Continuing an exploration of vintage workwear and denim, I’ll thank David Lochner for directing me to Levi’s Vintage Clothing website, which features reproduction jeans with the fits, fabrics, and details of the past, based on Levi’s own archives. I think the greatest thing is the spread of photographs denim styles from 1890 to 1978, and you can see the differences and tweaks in the cut, proportions, and details just in the 501 style. The website also sets out the history of these changes, so you can read about each style’s history and design details. Unfortunately, you can’t order them directly from this website, but they do provide a list of retailers.
So, would you prefer a 1922, 1933, 1937, or 1944? 🙂
I recently went to see The Great Gatsby (2013) and the thing that bothered me more than the horribly anachronistic female costuming and the inflatable zebras were the men’s pants. They were obviously out of place – poorly tailored stove pipes that wrinkled/puddled around the ankles and calves, much in the way that a pair of skinny jeans would on a hipster. David Lochner tells me they used Brooks Brothers’ Milano Fit Trouser, their “slimmest fitting trouser with a lower rise and a plain front.” Something about this description seems like the antithesis of 1920’s menswear. That the film would sacrifice historical accuracy for a modern marketing opportunity is no surprise, but it got me thinking about high waist pants. Is this really the best they can do? When I search for high waist pants, what are retailers offering these days?
The pre-qual to these questions is how we got out of the fashion of wearing high waisted pants in the first place. Whenever I wear modern pants while I am dancing, they slowly inch their way downward or pull unnecessarily on my legs when I wear a belt. Doesn’t it make sense that our bottom garments would be better served by being secured at the narrowest point on our body? As someone with an extremely short inseam, why would I want to make my legs look shorter?
Quoting Nick Wooster of Bergdorf Goodman, “men have become so comfortable with low rise that it’s like bringing back the pleated pant; it took years to get men out of them and now we are showing men how good they can look in them. He sighed, “Men are creatures of repetition and when they get conditioned to like something it takes a very long time to change that.”
Quoting Robert Bryan, stylist, “Nothing looks worse than a long torso with short legs, a look created by pants that rise only to the hips, or these days, considerably lower,” he demurred. “Furthermore, it seems only natural that trousers should rise at least to the natural waist where they can rest for support on the hips and drape from there,”
In closing, “So, men, it is up to you daredevils that want to look tall, erect and sophisticated to bring back this iconic staple to our wardrobes.”
Support and drape sounds beautiful and practical for dancing…so where do we find these high-waisted pants?
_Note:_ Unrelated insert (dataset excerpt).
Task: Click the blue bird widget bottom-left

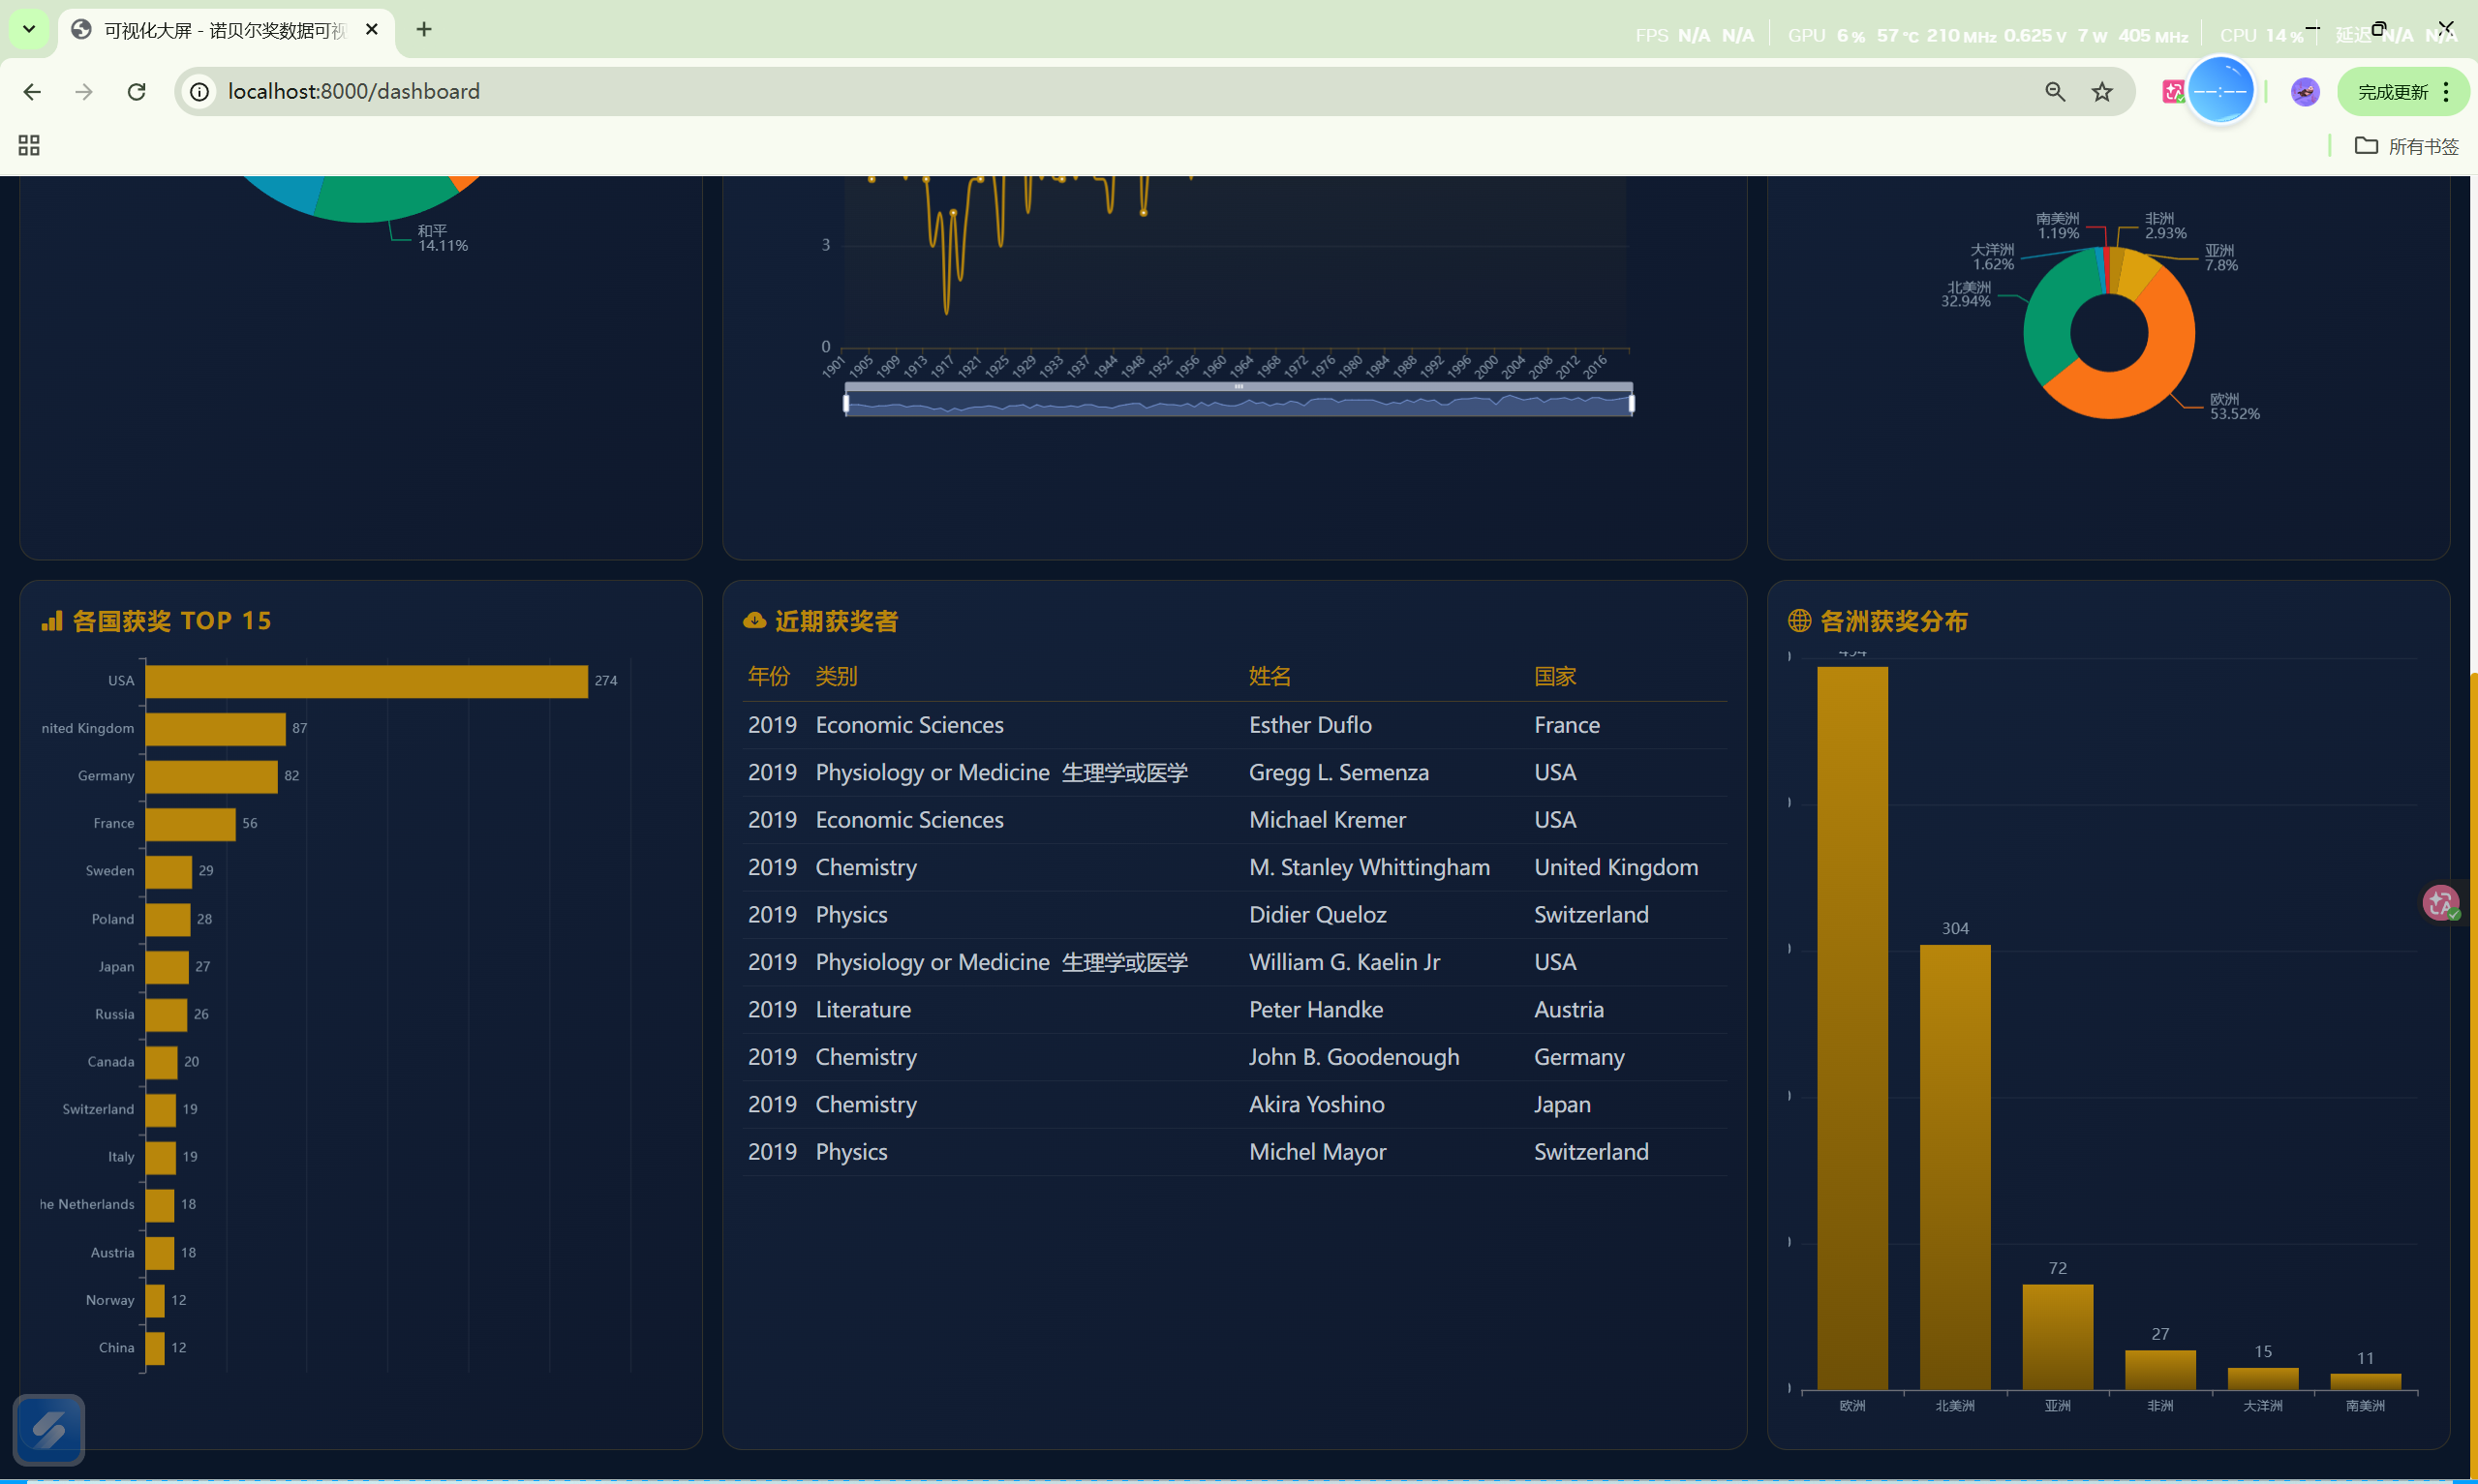Action: (48, 1429)
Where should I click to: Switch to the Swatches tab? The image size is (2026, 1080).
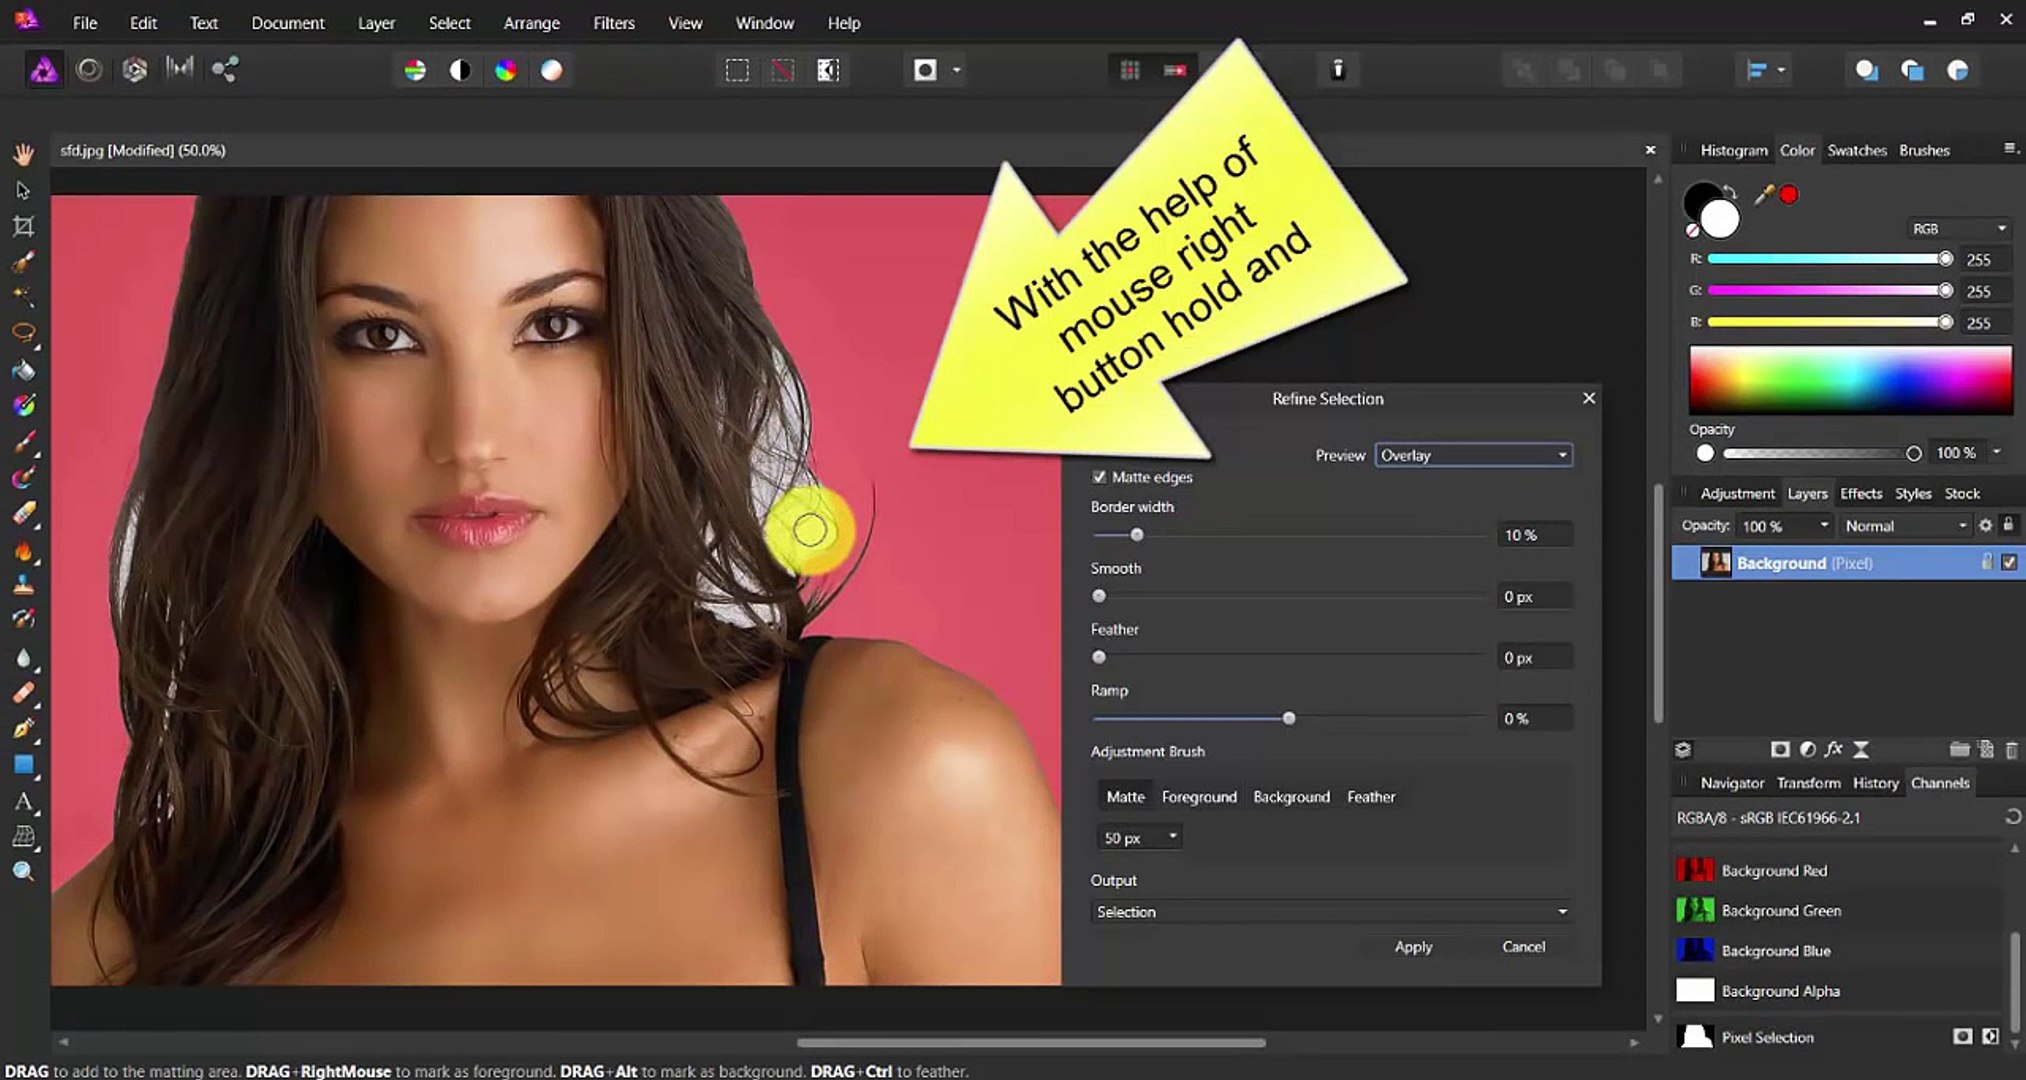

Well, a lower rise appears to have overtaken all modern retailers – I asked two of my favorite male sartorialists, Bobby White and the aforementioned Mr. Lochner, about where they find high-waisted trousers with modern retailers and it is just as I feared: nowhere. Sure, you can find waists that are higher in comparison to low-rise pants, but not pairs, for example, like the ones Marlon Brando is sporting in the photo to the left. Mr. Lochner added, “Even the old men’s section at Macy’s lowered the rise.” Your options are to order something made for you, seek vintage sources, or spend countless hours searching for that one elusive pair in a shop and buy every pair they have in your size.
I found a nice selection of high waisted 1950’s pants at the Rusty Zipper, including some sweet looking Army slacks.
A Google search of “men’s high waisted pants” revealed a few, perhaps, not-quite-so-high-but-higher-than-low-rise options:
Cator Sparks says he picked up a pair of Levi’s 517’s, which he says are the pants the cowboys wear. Aside from describing the seemingly endless zipper, I love that Mr. Sparks talks about how he hasn’t felt this comfortable in a pair of pants since he bought a pair of custom made tuxedo pants.
Emporio Armani has this pair, but they don’t look particularly high-waisted to me, rather somewhere just above a low rise.
Dickies, classic purveyors of work-wear, offers this trouser – added bonus: hidden expandable waist and extra pocket on the leg.
And there you have it – with the passing of generations that wore high-waisted pants and the wearing-down of the waistline, so to speak, to more low-rise trousers being en vogue in subsequent generations, we have run out of a resource. If you have resources for high-waisted pants, please feel free to share them here in the comments section below. I know others will thank you for it!